(THE TASK):
Check each statement against the text on Romanticism and the Luddites below, answering yes or no and quoting the words that decide it. 1. The historical Luddites were mostly textile workers. 2. The Luddites began their machine-breaking campaigns in the winter of 1815. 3. The Luddites produced very little writing of their own.

(SELECTED TEXT):
========

Digital Romanticism circa 1995 confronted an entrenched set of contradictions and stood as a challenge to a series of assumptions and clichés, including two that contradicted one another: (1) on the one hand, the Romantic essence of “new technology,” its visionary and transcendent possibilities; (2) on the other hand, the essentially antitechnological, “Luddite” ideology of Romanticism; but also (3) the inevitability of the “two cultures” in which literary scholars were “natural Luddites” and (4) the concomitant “naturalness” of the fit between certain forms of media and the ideology of Romanticism and Romanticist scholarship. This last assumption–that some media were more appropriate for Romantic studies than others–manifested itself as the anxious fetish of the book, which, after all, remained the major material object of our attention and scholarly affection. For a couple of years celebrations and jeremiads for the death of the book were unavoidable. One of the pleasures of working in the area of digital studies of Romanticism for the past decade has been the opportunity to fly in the face of all of these assumptions, just as a matter of course. From the platform of practical engagement with our specific projects, we’ve frequently been in a position to speculate on the meaningful connections and discontinuities between Romanticism and technology.

It is worth remembering that, if the Romantics were not Luddites, the Luddites were most certainly not Romantics. The historical Luddites were mostly textile workers in the counties of Nottinghamshire, Yorkshire, and Lancashire who, in the winter of 1811 and spring of 1812, began a series of loosely related campaigns of machine-breaking in response to the introduction of new kinds of machinery and labor practices that threatened their livelihoods, and also in response to high food prices and the infamous Orders in Council, trade restrictions that shrank the markets for their goods. They went out at night in armed bands, sometimes wearing masks, and broke the new kinds of wider stocking frames or new cloth-finishing machines, and sometimes other kinds of machinery, as well as committing arson and other acts of sabotage, and in a few cases they marched on large shops or mills in quasi-military actions. Some of them were shot or later hanged as a result. They invented a folk hero, their eponymous guerrilla leader, General Ned Ludd, under whose banner and in whose name they acted. As Kevin Binfield’s recent collection of texts vividly illustrates, they also produced a good deal of discourse. They wrote threatening letters, proclamations, manifestoes, songs and ballads. They identified with and then claimed to overgo one local legendary outlaw, Robin Hood, and mythologized and preserved their own emerging labor subculture to the extent that their actions and texts worked together, with the help of the press, local officials, and Home Office spies, all of whom copied and transmitted Luddite texts and legends.

Many self-described neo-Luddites unwittingly participate in what E. P. Thompson (who was writing about the Luddites among other groups) famously called the “enormous condescension of posterity” (12), by confusing the Luddites with clichés associated with Romanticism, but also by giving the Luddites too little credit for making their own myths, creating their own labor subculture. They over-emphasize the Romantic idea of nature and the problem of individual consciousness and transcendence (and “ideas” and philosophical “problems” in general) when Luddism was all about anonymous, collective actions–though these included discursive actions, acts of writing. Such a view ignores the immanent engagement of the Luddites in the hotly contested moment of their own hard-fought history. It assumes Whiggishly that our own ecological concerns must have been the Luddites’ concerns, at least in anticipatory outline, and that our own usually white-collar intellectual obsessions with authenticity and alienation and power were shared by, say, Yorkshire croppers in 1812.

========

Saved entries
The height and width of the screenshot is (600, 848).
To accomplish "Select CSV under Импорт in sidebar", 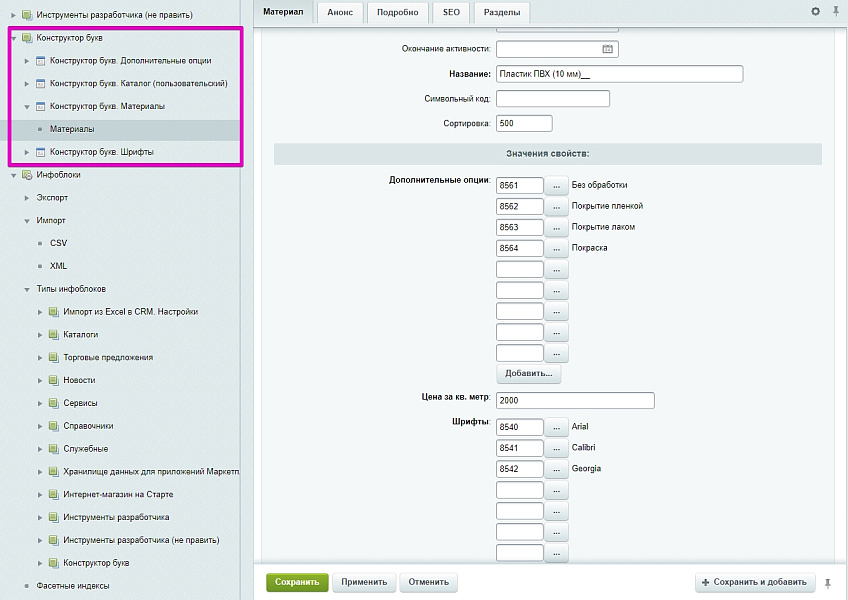I will [x=58, y=243].
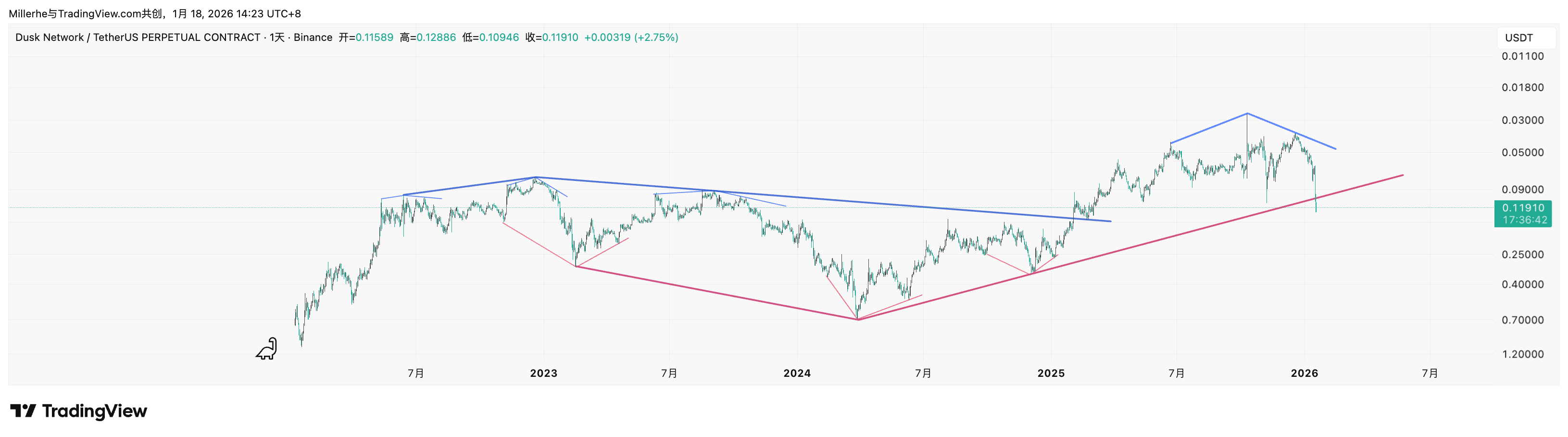Viewport: 1568px width, 437px height.
Task: Click the high price value 0.12886
Action: (x=436, y=38)
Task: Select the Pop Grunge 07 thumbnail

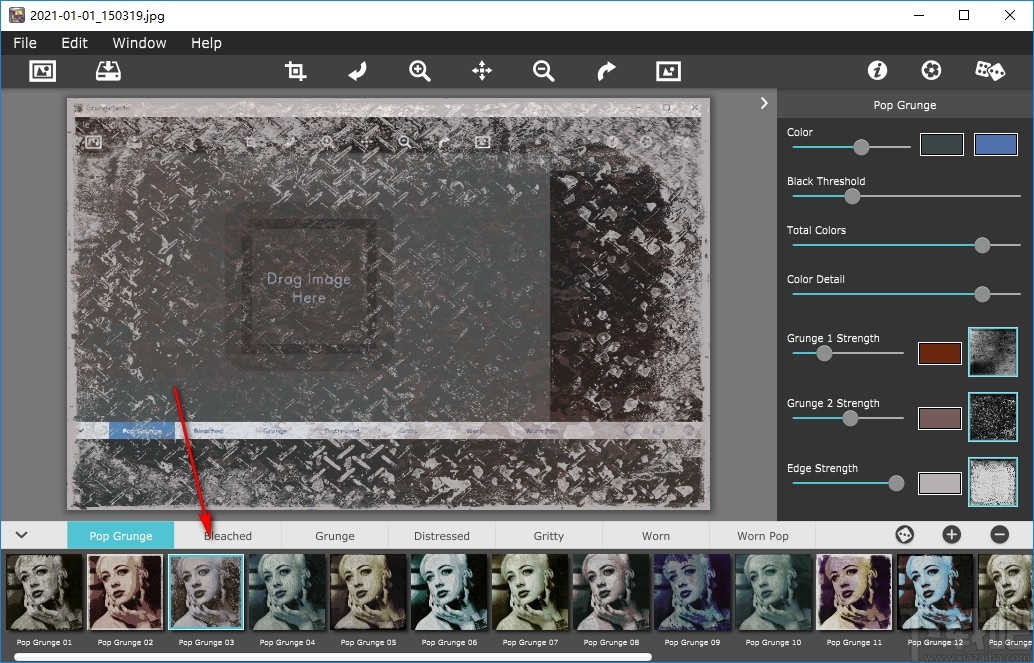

========

(PROBLEM SOLUTION):
1. Yes: "The historical Luddites were mostly textile workers in the counties of Nottinghamshire, Yorkshire, and Lancashire"
2. No: "in the winter of 1811 and spring of 1812, began a series of loosely related campaigns of machine-breaking"
3. No: "they also produced a good deal of discourse"